And I say with all respect to our Constitution that it just does not matter what your Constitution says; if the people of Kashmir do not want it, it will not go there. Because what is the alternative? The alternative is compulsion and coercion – presuming, of course, that the people of Kashmir do not want it. Are we going to coerce and compel them and thereby justify the very charges that are brought by some misguided people outside this country against us?
… Do not think you are dealing with a part of Uttar Pradesh, Bihar or Gujarat. You are dealing with an area, historically and geographically and in all manner of things, with a certain background. If we bring our local ideas and local prejudices everywhere, we will never consolidate. We have to be men of vision and there has to be a broadminded acceptance of facts in order to integrate really. And real integration comes of the mind and the heart, and not of some clause which you may impose on other people.
— Jawaharlal Nehru, speech to the Lok Sabha, 26 June 1952
Farooq paused, drank some water, and pushed a bell. A servant brought tea, local bread and harisa, a lamb delicacy cooked slowly in copper pots with cardamom, cinnamon and saffron till it becomes paste-like. ‘My uncle lived on the other side of the bridge. I planned to leave the procession on reaching his house. The protesters were angry, shouting fiery slogans at the top of their voices,’ he said. CRPF men stood on the bridge. Protesters shouted slogans for freedom. Amidst the sloganeering, Farooq heard a burst of gunfire. Bullets tore the procession apart; people shouted, fell, and shouted again. He jumped onto a footpath and lay flat on the ground. ‘Bullets whizzed past my ears. The bridge was covered with bodies and blood. CRPF men continued firing. I saw more people falling, closed my eyes, and pretended to be dead.’

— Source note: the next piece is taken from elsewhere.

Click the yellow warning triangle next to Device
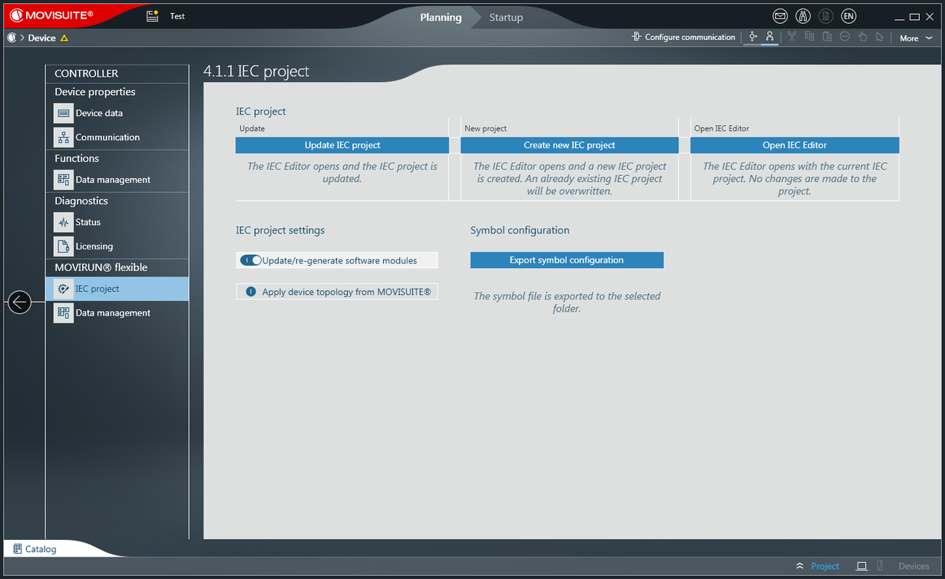Image resolution: width=945 pixels, height=579 pixels. coord(64,38)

Farooq curled himself up in the chair, leaving his slippers on the carpet. I was not eating any more; Farooq had left his tea. Memory drowned out the smell of harisa; the elegant carpets and ornate furniture faded away. Farooq was not here in his drawing room talking to me. He was on the bridge pretending to be dead. He heard wails and a gunshot every few seconds. Paramilitary men walked around the bridge. He saw an officer walking from body to body, checking whether anyone was alive. ‘I lay still and from the corner of my eye saw him firing more bullets every time he found a sign of life in an injured man.’ Farooq waited for the soldiers to leave. It was getting harder to pretend to be dead. Where he lay, someone had dropped a kangri, the firepot Kashmiris carry around in winter. Embers of charcoal from the firepot were scattered on the sidewalk. His cheek was burning from their heat. Slowly he turned his face to avoid the burn. The murderous officer saw him turn. ‘This bastard is alive,’ Farooq heard him shout. The officer ran towards him, kicked him, and a volley of bullets pierced his body. He lost consciousness.

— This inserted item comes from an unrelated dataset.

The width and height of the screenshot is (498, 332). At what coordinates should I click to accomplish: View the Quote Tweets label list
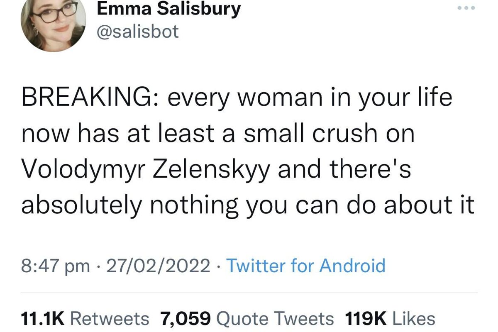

A police truck came. The bodies were put in the truck; the police put Farooq in too. The truck moved to the police control room–it was to become the site where Kashmiris would go to collect the bodies of their kin in the days to come. Inside the truck, Farooq regained consciousness and lay still. The truck stopped at the police station two miles from Gawakadal. As the policemen at the hospital began taking out the bodies, he cried out, ‘I am alive!’ The policemen, all Kashmiris, hugged him. They were carrying him away when a teenager, whose clothes and face were drenched in blood, jumped out of the pile of bodies. The boy ran his hands on his body and cried, ‘I got no bullets. I got no bullets. I am alive.’ He stood still for a moment and suddenly ran out of the police control room building.